* **ACTION ITEM**:
Repeat the whole of the data, keeping every detail the same.
BEGIN
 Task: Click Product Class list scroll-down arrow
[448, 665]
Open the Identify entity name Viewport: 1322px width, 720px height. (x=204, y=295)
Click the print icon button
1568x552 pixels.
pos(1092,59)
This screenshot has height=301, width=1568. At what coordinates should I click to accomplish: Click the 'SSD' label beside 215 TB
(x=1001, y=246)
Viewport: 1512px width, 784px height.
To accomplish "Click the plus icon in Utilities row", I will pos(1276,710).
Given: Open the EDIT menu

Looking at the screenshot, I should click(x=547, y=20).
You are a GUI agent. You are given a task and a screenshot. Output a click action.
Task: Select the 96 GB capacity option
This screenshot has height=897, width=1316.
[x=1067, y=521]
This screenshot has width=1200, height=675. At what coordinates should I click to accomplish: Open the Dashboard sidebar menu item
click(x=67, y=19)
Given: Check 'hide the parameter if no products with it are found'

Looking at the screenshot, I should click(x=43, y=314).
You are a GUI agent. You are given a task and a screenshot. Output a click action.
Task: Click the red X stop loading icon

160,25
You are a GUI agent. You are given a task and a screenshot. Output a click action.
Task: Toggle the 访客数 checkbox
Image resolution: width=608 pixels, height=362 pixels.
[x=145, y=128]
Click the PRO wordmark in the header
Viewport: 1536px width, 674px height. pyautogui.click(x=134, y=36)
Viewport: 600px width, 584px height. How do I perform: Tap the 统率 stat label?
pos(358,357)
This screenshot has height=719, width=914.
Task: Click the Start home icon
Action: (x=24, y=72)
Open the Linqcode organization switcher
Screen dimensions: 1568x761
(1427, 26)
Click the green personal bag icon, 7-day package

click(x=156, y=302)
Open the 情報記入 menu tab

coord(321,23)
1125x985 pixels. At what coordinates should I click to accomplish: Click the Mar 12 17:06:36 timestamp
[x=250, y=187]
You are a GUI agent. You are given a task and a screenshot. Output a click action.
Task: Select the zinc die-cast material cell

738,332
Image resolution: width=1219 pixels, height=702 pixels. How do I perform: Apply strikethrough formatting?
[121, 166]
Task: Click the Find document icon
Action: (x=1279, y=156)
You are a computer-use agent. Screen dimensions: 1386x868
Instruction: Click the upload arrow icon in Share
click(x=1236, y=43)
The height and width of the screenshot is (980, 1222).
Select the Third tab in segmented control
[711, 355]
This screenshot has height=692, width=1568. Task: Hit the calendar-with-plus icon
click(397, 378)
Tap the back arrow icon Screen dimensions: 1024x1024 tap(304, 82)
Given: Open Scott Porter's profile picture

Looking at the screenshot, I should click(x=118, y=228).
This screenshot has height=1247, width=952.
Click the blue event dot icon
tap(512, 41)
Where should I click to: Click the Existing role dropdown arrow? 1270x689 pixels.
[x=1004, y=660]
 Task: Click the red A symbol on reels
END
* **SOLUTION FOR THIS PROBLEM**:
 Task: Click Product Class list scroll-down arrow
[448, 665]
Open the Identify entity name Viewport: 1322px width, 720px height. (x=204, y=295)
Click the print icon button
1568x552 pixels.
pos(1092,59)
This screenshot has height=301, width=1568. At what coordinates should I click to accomplish: Click the 'SSD' label beside 215 TB
(x=1001, y=246)
Viewport: 1512px width, 784px height.
To accomplish "Click the plus icon in Utilities row", I will pos(1276,710).
Given: Open the EDIT menu

Looking at the screenshot, I should click(x=547, y=20).
You are a GUI agent. You are given a task and a screenshot. Output a click action.
Task: Select the 96 GB capacity option
This screenshot has height=897, width=1316.
[x=1067, y=521]
This screenshot has width=1200, height=675. At what coordinates should I click to accomplish: Open the Dashboard sidebar menu item
click(x=67, y=19)
Given: Check 'hide the parameter if no products with it are found'

Looking at the screenshot, I should click(x=43, y=314).
You are a GUI agent. You are given a task and a screenshot. Output a click action.
Task: Click the red X stop loading icon

160,25
You are a GUI agent. You are given a task and a screenshot. Output a click action.
Task: Toggle the 访客数 checkbox
Image resolution: width=608 pixels, height=362 pixels.
[x=145, y=128]
Click the PRO wordmark in the header
Viewport: 1536px width, 674px height. pyautogui.click(x=134, y=36)
Viewport: 600px width, 584px height. How do I perform: Tap the 统率 stat label?
pos(358,357)
This screenshot has height=719, width=914.
Task: Click the Start home icon
Action: (x=24, y=72)
Open the Linqcode organization switcher
Screen dimensions: 1568x761
(1427, 26)
Click the green personal bag icon, 7-day package

click(x=156, y=302)
Open the 情報記入 menu tab

coord(321,23)
1125x985 pixels. At what coordinates should I click to accomplish: Click the Mar 12 17:06:36 timestamp
[x=250, y=187]
You are a GUI agent. You are given a task and a screenshot. Output a click action.
Task: Select the zinc die-cast material cell

738,332
Image resolution: width=1219 pixels, height=702 pixels. How do I perform: Apply strikethrough formatting?
[121, 166]
Task: Click the Find document icon
Action: (x=1279, y=156)
You are a computer-use agent. Screen dimensions: 1386x868
Instruction: Click the upload arrow icon in Share
click(x=1236, y=43)
The height and width of the screenshot is (980, 1222).
Select the Third tab in segmented control
[711, 355]
This screenshot has height=692, width=1568. Task: Hit the calendar-with-plus icon
click(397, 378)
Tap the back arrow icon Screen dimensions: 1024x1024 tap(304, 82)
Given: Open Scott Porter's profile picture

Looking at the screenshot, I should click(x=118, y=228).
This screenshot has height=1247, width=952.
Click the blue event dot icon
tap(512, 41)
Where should I click to: Click the Existing role dropdown arrow? 1270x689 pixels.
[x=1004, y=660]
 Task: Click the red A symbol on reels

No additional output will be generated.